The director leaned forward in his seat from the audience. "Page one of Act Two, Mr. Slater—from the top. Just keep in mind that you're a circus clown. You've just discovered that your wife has left you. You've just read her note, and at this moment there isn't a single thing on earth you want to live for."

"Right," Jackie said breathlessly, "right—I got it."

"Miss Wilson," the director called to a girl standing a few feet away on the stage. "Play the girl acrobat, if you will."

The pretty mini-skirted girl walked over to stand next to Jackie, carrying her script. She looked up toward the director, who nodded.

"What's the matter, Bozo?" the girl read from the script. "You look odd."

Jackie cleared his throat and unbuttoned the middle button of a shrieking houndstooth sport coat. "Sure," he announced in stentorian tones, "I'm odd. I'm a clown. A clown is supposed to look odd. But a funny thing happened to me on the way over to the circus.
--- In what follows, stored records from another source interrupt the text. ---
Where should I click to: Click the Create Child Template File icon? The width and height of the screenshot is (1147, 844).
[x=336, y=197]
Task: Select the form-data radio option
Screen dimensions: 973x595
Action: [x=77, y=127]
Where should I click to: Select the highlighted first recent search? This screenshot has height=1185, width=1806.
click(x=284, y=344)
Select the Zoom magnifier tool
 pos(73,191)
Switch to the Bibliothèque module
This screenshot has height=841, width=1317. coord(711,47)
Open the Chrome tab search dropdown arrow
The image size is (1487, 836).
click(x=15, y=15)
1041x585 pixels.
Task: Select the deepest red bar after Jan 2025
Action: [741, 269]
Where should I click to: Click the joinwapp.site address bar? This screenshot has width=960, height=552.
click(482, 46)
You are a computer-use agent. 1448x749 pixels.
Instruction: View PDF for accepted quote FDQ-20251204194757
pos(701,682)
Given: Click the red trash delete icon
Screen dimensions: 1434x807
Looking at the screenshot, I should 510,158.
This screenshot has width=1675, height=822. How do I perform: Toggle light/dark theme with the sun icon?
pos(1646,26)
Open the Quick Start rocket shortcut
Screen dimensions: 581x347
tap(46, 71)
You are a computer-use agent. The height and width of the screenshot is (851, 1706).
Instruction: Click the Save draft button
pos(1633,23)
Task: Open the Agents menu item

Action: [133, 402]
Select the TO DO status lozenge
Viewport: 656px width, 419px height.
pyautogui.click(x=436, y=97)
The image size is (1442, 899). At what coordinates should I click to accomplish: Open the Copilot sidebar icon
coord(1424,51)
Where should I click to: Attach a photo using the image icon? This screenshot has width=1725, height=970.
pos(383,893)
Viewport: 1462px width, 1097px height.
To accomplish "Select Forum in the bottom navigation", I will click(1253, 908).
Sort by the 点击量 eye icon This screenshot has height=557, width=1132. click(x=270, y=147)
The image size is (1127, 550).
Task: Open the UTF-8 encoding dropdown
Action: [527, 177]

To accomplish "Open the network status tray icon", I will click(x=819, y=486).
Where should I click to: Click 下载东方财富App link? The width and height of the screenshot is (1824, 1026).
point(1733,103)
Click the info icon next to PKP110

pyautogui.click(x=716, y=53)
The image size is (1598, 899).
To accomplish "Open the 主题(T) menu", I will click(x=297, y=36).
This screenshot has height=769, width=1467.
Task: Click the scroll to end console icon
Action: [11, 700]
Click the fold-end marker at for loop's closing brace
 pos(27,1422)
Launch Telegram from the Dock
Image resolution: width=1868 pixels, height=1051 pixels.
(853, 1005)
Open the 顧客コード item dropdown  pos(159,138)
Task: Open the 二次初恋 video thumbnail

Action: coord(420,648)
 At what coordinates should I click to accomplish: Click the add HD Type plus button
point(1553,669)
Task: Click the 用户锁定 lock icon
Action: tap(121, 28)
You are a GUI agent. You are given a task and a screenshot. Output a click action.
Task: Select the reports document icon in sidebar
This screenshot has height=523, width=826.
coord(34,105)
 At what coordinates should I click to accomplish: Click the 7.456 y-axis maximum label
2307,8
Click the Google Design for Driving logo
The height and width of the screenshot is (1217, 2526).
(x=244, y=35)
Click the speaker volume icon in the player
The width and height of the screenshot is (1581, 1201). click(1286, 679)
My life just got dissolved."

He closed his eyes and put a fist to his forehead and let out a short, strangled sob.

One of the actors chuckled. Another actor blew out his laughter after holding it back for a moment. One of the backers in the theater seats let out a loud, cackling giggle.

Jackie looked down at his script again. "A clown isn't supposed to cry," he said, putting a wavering quality to his voice. "A clown is supposed to laugh. Ha-ha-ha."

The director in the audience began to smile. Merrill, alongside, laughed softly. And after a moment, everyone in the theater was laughing.

Jackie had to shout to make his next line heard. "But the smiles are hand painted." He made a gesture of applying paint to his mouth.

That did it.

No more reading.

No more anything.

Only laughter. A thunderous, rolling, shrieking laughter.